Pevensey Castle
Pevensey Castle ist eine Burgruine in East Sussex an der englischen Südküste mit Ursprüngen aus der römischen Zeit. Die Mauern bestehen aus Stein und Ziegel und zeigen noch deutlich ihre ursprüngliche Struktur, wobei der alte römische Wallring noch Ausmaße von etwa 500 Metern Umfang aufweist.
Die Anlage wurde um 290 n.Chr. als römischer Hafen und Verteidigungsfort errichtet und trug den Namen Anderida. Nach dem Rückzug der Römer kam die Burg 1066 in den Fokus, als Wilhelm der Eroberer hier landete und anschließend auf den römischen Fundamenten einen neuen Burgkern errichtete.
Die Burg war lange Zeit ein Zentrum von Macht und Kontrolle an der Küste. Heute können Besucher sehen, wie die mittelalterliche Anlage mit ihren Toren und Türmen das tägliche Leben der Soldaten und Bewohner geprägt hat.
Der Ort liegt auf flachem, offenen Gelände, das leicht zu begehen ist, und kann zu Fuß erkundet werden, da die Gehwege durch die Ruinen gut ausgewiesen sind. Besucher sollten angemessene Kleidung für wechselndes Wetter mitbringen und beachten, dass die Öffnung für 2026 geplant ist.

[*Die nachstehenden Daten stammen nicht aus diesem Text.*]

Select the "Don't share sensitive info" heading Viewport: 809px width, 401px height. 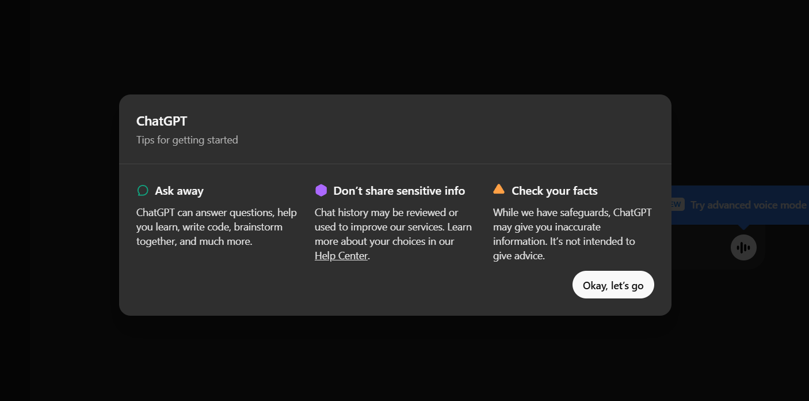pos(399,191)
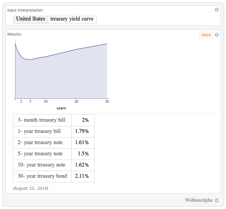
Task: Click the 30-year treasury bond 2.11% value
Action: 82,176
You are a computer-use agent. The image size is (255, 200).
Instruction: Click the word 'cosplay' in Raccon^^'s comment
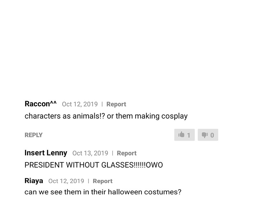(174, 116)
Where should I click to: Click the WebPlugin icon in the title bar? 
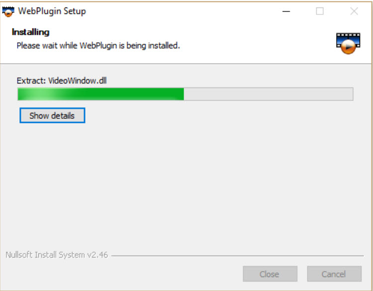tap(8, 11)
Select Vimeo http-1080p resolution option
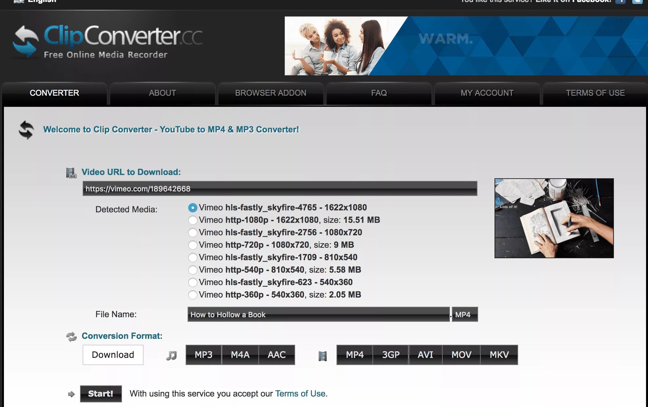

Die Burg enthält ein verstecktes Oubliette, ein dunkles Loch, das zur Gefangenhaltung von Häftlingen verwendet wurde und noch heute in den Ruinen sichtbar ist. Zudem wurde die Anlage während des Zweiten Weltkriegs erneut militärisch genutzt, mit Schießständen und Maschinengewehrposten, die in die alten Mauern integriert waren.